***** Ausgelesener Text

Präambel VO (EG) 2008/766

DAS EUROPÄISCHE PARLAMENT UND DER RAT DER EUROPÄISCHEN UNION —

gestützt auf den Vertrag zur Gründung der Europäischen Gemeinschaft, insbesondere auf die Artikel 135 und 280,

auf Vorschlag der Kommission,

nach Stellungnahme des Rechnungshofs(*),

gemäß dem Verfahren des Artikels 251 des Vertrags(**),

in Erwägung nachstehender Gründe:

(1)
Die Verordnung (EG) Nr. 515/97 des Rates(***) hat die früheren Rechtsvorschriften verbessert, indem insbesondere die Speicherung von Daten in der Gemeinschaftsdatenbank ZIS (Zollinformationssystem) ermöglicht worden ist.
(2)
Nichtsdestoweniger hat die Erfahrung seit Inkrafttreten der Verordnung (EG) Nr. 515/97 gezeigt, dass die Nutzung des ZIS allein für Zwecke der Feststellung und Unterrichtung, der verdeckten Registrierung oder der gezielten Kontrolle der Zielsetzung dieses Systems, die Verhinderung, Ermittlung und Bekämpfung von Handlungen, die der Zoll- oder der Agrarregelung zuwiderlaufen, zu unterstützen, nicht umfassend Rechnung trägt.
(3)
Die Veränderungen aufgrund der Erweiterung der Europäischen Union auf 27 Mitgliedstaaten erfordern ein Überdenken der gemeinschaftlichen Zollzusammenarbeit in einem weiteren Rahmen und auf der Grundlage angepasster Rechtsvorschriften.
(4)

**********
***** Vorliegende Angaben

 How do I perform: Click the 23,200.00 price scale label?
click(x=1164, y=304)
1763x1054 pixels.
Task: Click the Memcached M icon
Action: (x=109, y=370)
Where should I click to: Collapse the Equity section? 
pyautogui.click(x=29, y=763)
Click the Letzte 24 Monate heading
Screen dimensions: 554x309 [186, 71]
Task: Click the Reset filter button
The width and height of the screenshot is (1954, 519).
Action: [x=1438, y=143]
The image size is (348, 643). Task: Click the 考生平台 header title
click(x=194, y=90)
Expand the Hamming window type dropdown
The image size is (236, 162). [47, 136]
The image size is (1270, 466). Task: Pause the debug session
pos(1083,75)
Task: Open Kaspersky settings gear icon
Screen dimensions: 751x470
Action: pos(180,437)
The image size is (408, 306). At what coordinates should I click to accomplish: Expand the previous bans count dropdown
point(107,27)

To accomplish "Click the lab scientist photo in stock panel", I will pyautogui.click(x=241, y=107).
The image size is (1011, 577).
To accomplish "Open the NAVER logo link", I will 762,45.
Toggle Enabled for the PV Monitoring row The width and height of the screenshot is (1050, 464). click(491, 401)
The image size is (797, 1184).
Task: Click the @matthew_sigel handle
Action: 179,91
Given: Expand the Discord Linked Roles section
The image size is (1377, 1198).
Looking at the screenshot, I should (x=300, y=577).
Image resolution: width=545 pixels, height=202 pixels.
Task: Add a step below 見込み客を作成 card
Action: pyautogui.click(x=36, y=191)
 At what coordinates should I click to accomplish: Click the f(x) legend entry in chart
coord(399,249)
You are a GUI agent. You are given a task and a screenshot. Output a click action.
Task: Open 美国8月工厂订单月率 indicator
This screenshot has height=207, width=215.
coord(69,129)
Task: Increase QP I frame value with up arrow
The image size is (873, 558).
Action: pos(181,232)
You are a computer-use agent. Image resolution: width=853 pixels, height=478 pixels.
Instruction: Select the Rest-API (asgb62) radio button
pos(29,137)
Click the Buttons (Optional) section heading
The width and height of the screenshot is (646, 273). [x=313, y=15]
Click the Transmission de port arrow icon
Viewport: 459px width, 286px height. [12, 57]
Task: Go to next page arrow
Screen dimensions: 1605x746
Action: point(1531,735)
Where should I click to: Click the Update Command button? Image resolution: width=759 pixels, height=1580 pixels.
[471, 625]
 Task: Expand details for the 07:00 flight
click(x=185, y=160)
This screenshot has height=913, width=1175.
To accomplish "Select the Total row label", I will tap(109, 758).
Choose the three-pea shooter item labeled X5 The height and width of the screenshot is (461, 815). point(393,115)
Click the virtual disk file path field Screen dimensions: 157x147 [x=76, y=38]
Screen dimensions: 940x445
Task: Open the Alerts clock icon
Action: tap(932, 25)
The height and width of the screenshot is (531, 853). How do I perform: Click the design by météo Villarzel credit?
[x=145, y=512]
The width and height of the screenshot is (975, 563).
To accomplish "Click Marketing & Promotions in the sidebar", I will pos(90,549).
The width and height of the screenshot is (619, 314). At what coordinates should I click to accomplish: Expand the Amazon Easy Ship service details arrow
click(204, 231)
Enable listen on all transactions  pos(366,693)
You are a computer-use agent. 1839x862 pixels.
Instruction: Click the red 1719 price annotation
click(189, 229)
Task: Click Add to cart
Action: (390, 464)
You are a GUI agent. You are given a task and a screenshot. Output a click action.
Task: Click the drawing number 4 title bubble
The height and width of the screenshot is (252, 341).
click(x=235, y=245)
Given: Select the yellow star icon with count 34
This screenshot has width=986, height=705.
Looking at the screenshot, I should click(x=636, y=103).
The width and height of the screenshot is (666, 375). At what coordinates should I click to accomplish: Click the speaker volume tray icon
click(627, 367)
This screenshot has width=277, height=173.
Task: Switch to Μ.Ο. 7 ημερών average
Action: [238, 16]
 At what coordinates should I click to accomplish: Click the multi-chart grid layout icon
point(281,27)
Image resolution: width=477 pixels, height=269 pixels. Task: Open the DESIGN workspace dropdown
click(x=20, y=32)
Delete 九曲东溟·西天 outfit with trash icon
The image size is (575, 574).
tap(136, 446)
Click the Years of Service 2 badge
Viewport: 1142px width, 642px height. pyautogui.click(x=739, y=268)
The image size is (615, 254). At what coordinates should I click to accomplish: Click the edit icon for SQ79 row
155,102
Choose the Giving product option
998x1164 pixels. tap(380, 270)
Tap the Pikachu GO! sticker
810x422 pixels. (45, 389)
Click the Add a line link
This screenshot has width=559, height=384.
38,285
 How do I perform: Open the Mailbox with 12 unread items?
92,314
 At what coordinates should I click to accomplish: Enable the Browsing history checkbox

**********

▶ **Zu bearbeiten**:
1) Zähle aus dem ausgelesenen Text alle Einleitungsformeln auf, die zwischen „DAS EUROPÄISCHE PARLAMENT UND DER RAT DER EUROPÄISCHEN UNION —“ und „in Erwägung nachstehender Gründe:“ stehen. Lass die Fußnotenzeichen weg.
2) Fasse im ausgelesenen Text den Absatz, der mit „Nichtsdestoweniger hat die Erfahrung“ beginnt, kürzer und in einfacheren Worten zusammen, ohne seine wesentlichen Aussagen zu verlieren.

▶ **Lösungen**:
1)
- gestützt auf den Vertrag zur Gründung der Europäischen Gemeinschaft, insbesondere auf die Artikel 135 und 280
- auf Vorschlag der Kommission
- nach Stellungnahme des Rechnungshofs
- gemäß dem Verfahren des Artikels 251 des Vertrags

2) Seit Inkrafttreten der Verordnung (EG) Nr. 515/97 hat sich gezeigt, dass das ZIS sein Ziel nicht ganz erreicht, wenn es nur zur Feststellung und Unterrichtung, zur verdeckten Registrierung oder zur gezielten Kontrolle genutzt wird. Sein Ziel ist, die Verhinderung, Ermittlung und Bekämpfung von Verstößen gegen die Zoll- oder Agrarregelung zu unterstützen.